What is required: Copy every record word for word. The images stay behind.

The data:
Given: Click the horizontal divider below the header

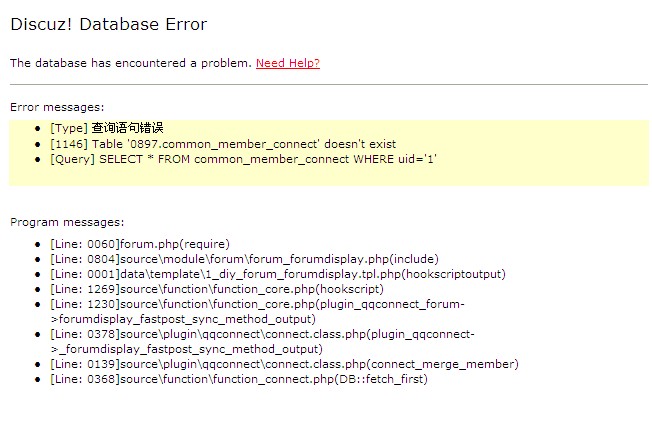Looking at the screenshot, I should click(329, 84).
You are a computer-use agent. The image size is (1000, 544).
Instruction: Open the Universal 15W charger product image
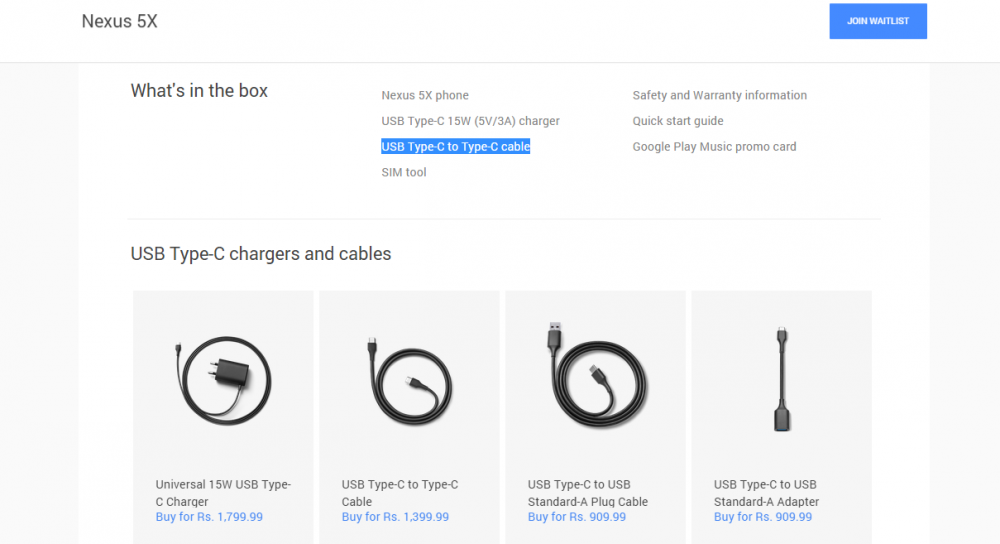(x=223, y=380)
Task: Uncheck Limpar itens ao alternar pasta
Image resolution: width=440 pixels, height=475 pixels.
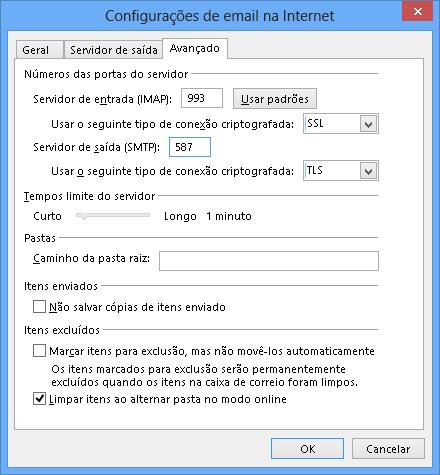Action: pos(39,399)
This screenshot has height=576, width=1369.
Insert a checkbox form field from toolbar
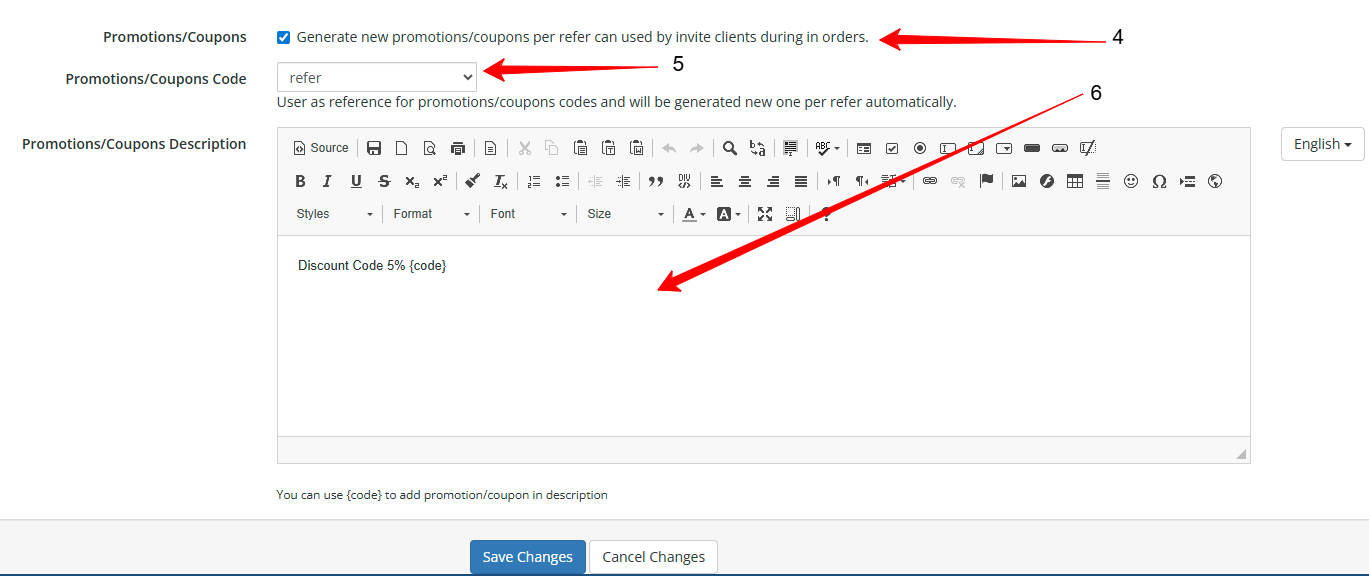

Task response:
Given: Click the horizontal divider below the header

Looking at the screenshot, I should click(329, 84).
You are a computer-use agent. The image size is (1000, 544).
Instruction: Open the Universal 15W charger product image
(x=223, y=380)
Task: Uncheck Limpar itens ao alternar pasta
Image resolution: width=440 pixels, height=475 pixels.
Action: pos(39,399)
This screenshot has height=576, width=1369.
Insert a checkbox form field from toolbar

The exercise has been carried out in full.